### [Records shown]
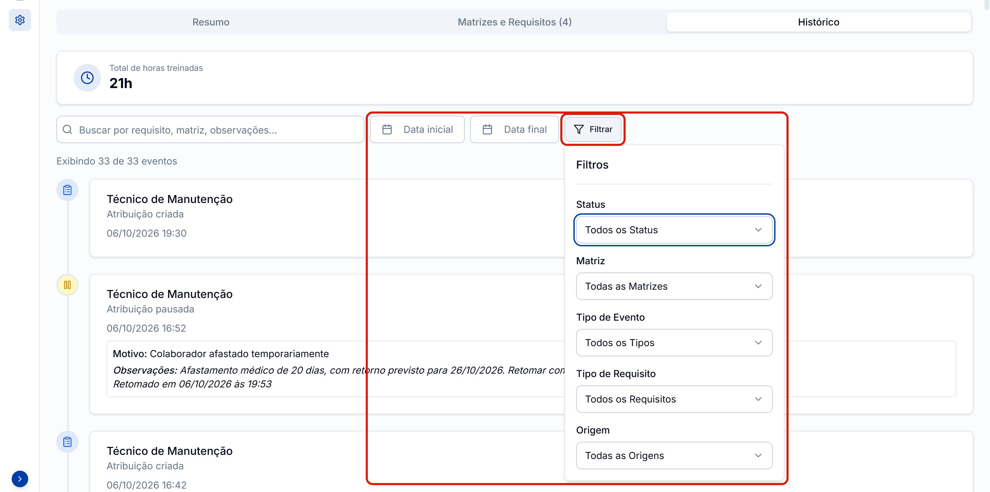Image resolution: width=990 pixels, height=492 pixels.
Task: Open the Todos os Status dropdown
Action: click(x=674, y=230)
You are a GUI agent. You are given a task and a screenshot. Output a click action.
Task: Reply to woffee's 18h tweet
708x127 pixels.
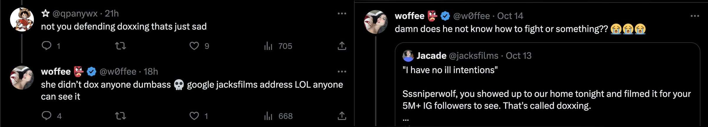(x=47, y=115)
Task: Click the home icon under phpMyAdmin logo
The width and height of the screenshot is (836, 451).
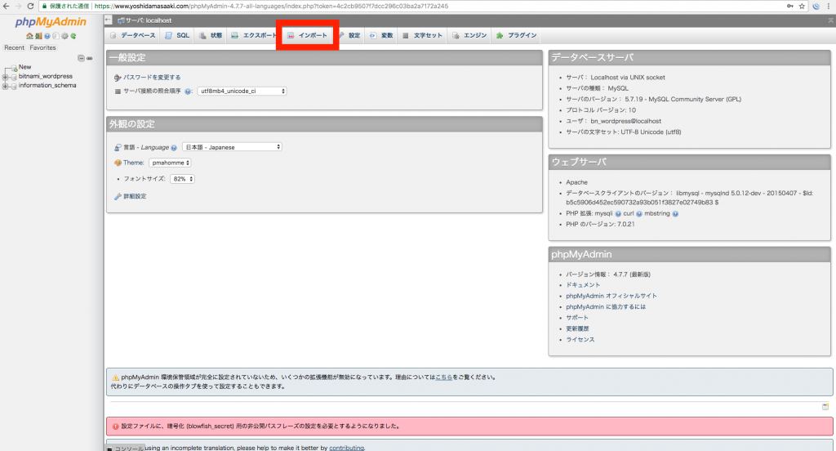Action: pyautogui.click(x=29, y=37)
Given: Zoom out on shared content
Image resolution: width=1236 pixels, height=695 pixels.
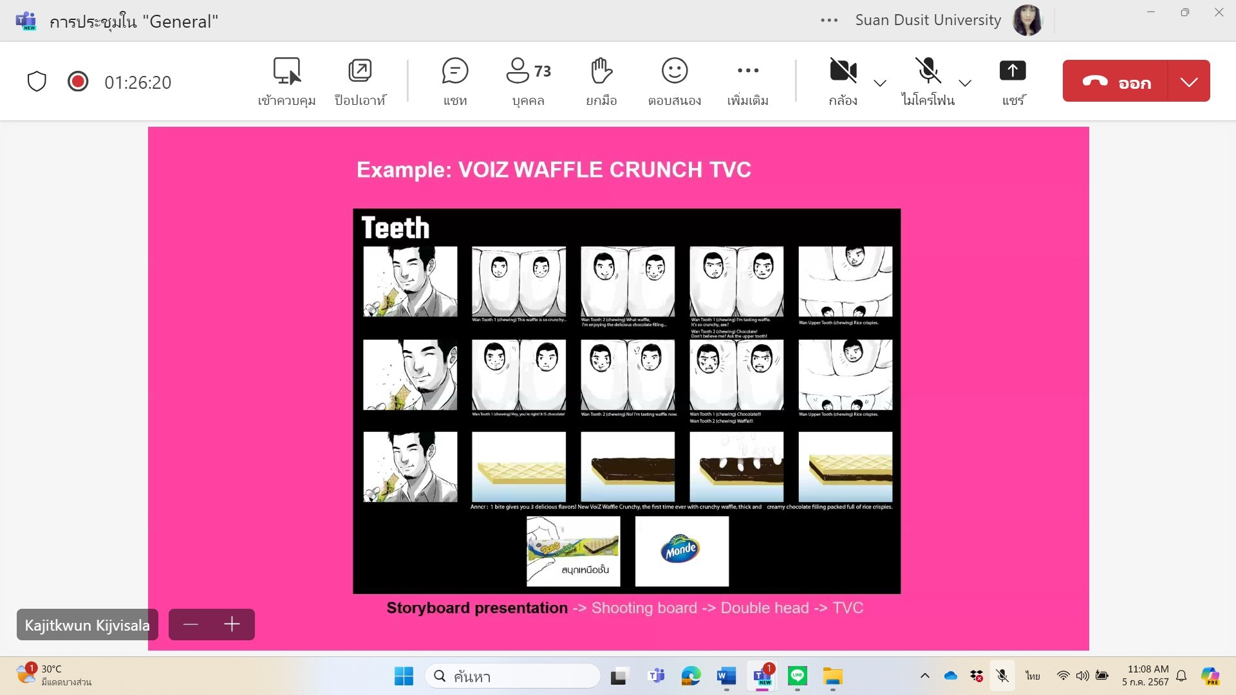Looking at the screenshot, I should point(191,624).
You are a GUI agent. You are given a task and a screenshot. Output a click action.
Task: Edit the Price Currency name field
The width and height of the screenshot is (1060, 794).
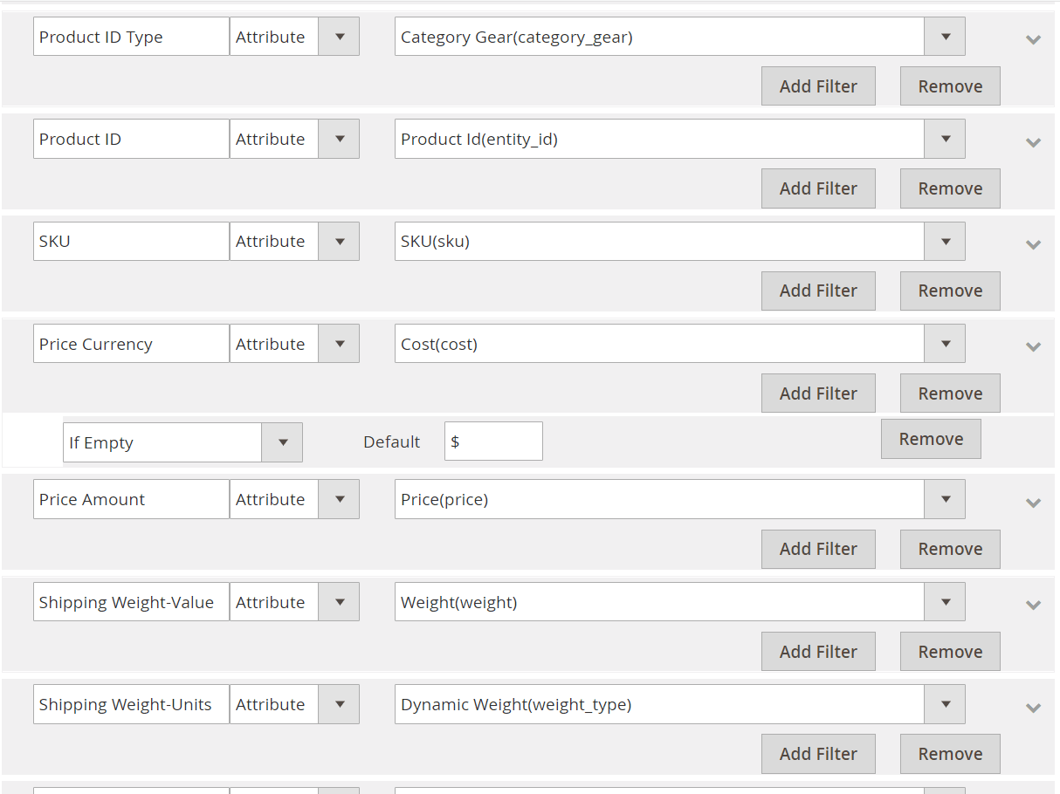[131, 344]
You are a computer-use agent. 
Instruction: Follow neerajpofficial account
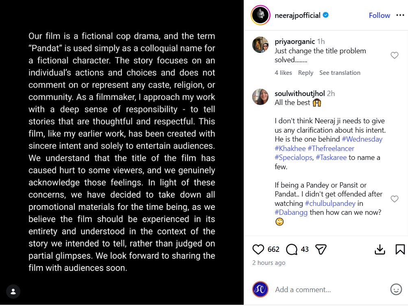[x=379, y=15]
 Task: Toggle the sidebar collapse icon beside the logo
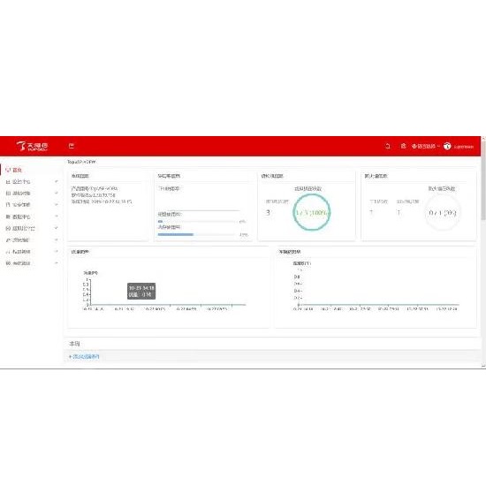coord(72,146)
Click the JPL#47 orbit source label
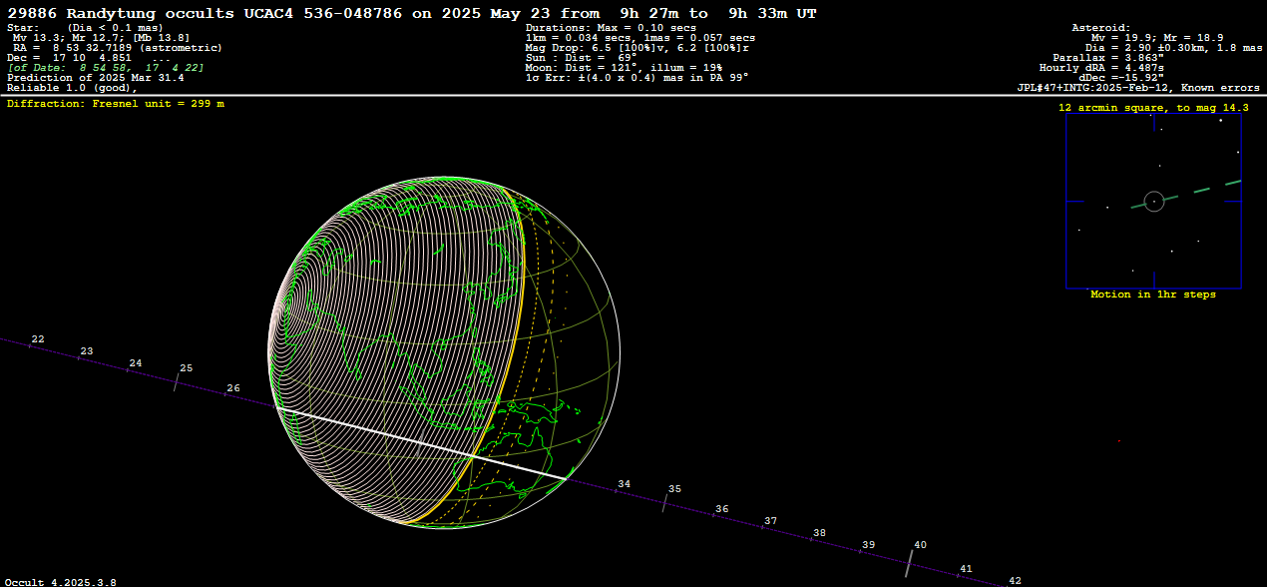Image resolution: width=1267 pixels, height=587 pixels. [x=1137, y=88]
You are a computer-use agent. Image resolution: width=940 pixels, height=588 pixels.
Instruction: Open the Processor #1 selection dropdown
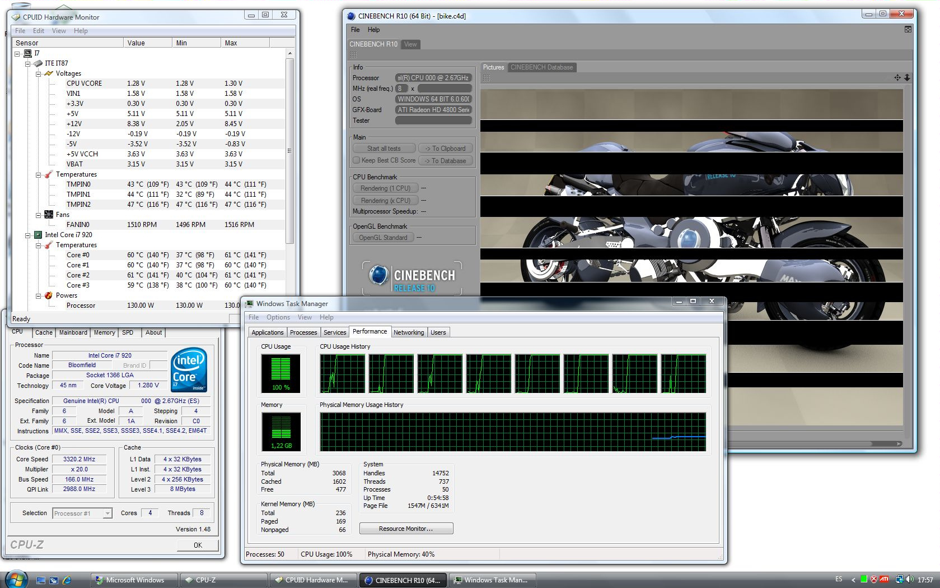coord(107,513)
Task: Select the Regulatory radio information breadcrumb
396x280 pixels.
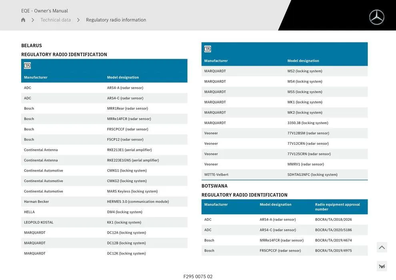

### [Exercise]
Rewrite all the entries above with "GUI agent" changed to "screen assistant" wherever it appears, keeping everything else the same. Leave the pictures out.

### [Expected answer]
Image resolution: width=990 pixels, height=492 pixels.
Task: Open the Todos os Status dropdown
Action: click(x=674, y=230)
You are a screen assistant. You are given a task and a screenshot. Output a click action.
Task: Reply to woffee's 18h tweet
708x127 pixels.
(x=47, y=115)
Task: Click the home icon under phpMyAdmin logo
The width and height of the screenshot is (836, 451).
Action: pyautogui.click(x=29, y=37)
Given: Zoom out on shared content
Image resolution: width=1236 pixels, height=695 pixels.
Looking at the screenshot, I should point(191,624).
You are a screen assistant. You are given a task and a screenshot. Output a click action.
Task: Edit the Price Currency name field
The width and height of the screenshot is (1060, 794).
[131, 344]
You are a computer-use agent. 
Instruction: Follow neerajpofficial account
[x=379, y=15]
 Task: Toggle the sidebar collapse icon beside the logo
coord(72,146)
Click the JPL#47 orbit source label
Image resolution: width=1267 pixels, height=587 pixels. [x=1137, y=88]
You are a computer-use agent. Image resolution: width=940 pixels, height=588 pixels.
Instruction: Open the Processor #1 selection dropdown
coord(107,513)
Task: Select the Regulatory radio information breadcrumb
396x280 pixels.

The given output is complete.